Lenders appear to be easing the way
for lending in areas crucial to the home construction industry. The National
Association of Homebuilders said its fourth quarter 2017 survey of builders and
developers showed a net easing in conditions for funding acquisition and development
of construction sites and for construction of single family homes.
The measure of overall AD&C
funding on NAHB’s tightening index was -15.7, compared to -7.3 in the fourth
quarter of 2016 and -7.6 in the third quarter of 2017, indicating that the
easing was accelerating rapidly. Individual readings also indicated that an
acceleration of easing for both development and construction funding, there was
a quarter-over-quarter change of 11 points toward the favorable in development
conditions, while conditions for land acquisition tightened slightly.

_Collected data_
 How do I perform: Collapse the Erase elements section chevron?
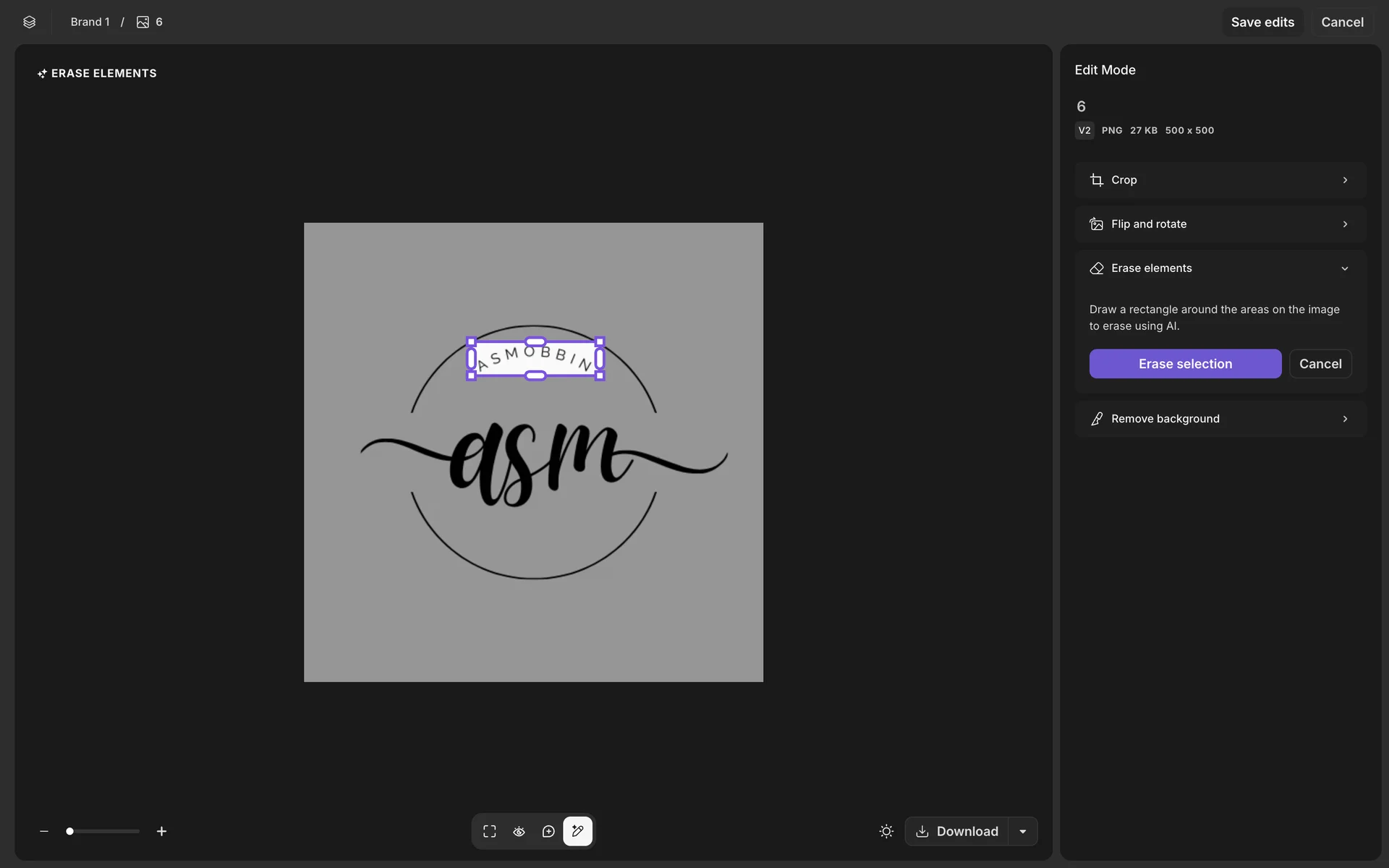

_Set task A_
From the passage on builder lending, reproduce the text between "The measure of" and "acquisition tightened slightly.", inclusive.
_Set task B_
According to the passage on builder lending, which conditions tightened slightly?
The listing is separate material, unrelated to the passage on builder lending.

_Solution A_
The measure of overall AD&C
funding on NAHB’s tightening index was -15.7, compared to -7.3 in the fourth
quarter of 2016 and -7.6 in the third quarter of 2017, indicating that the
easing was accelerating rapidly. Individual readings also indicated that an
acceleration of easing for both development and construction funding, there was
a quarter-over-quarter change of 11 points toward the favorable in development
conditions, while conditions for land acquisition tightened slightly.

_Solution B_
Conditions for land acquisition tightened slightly.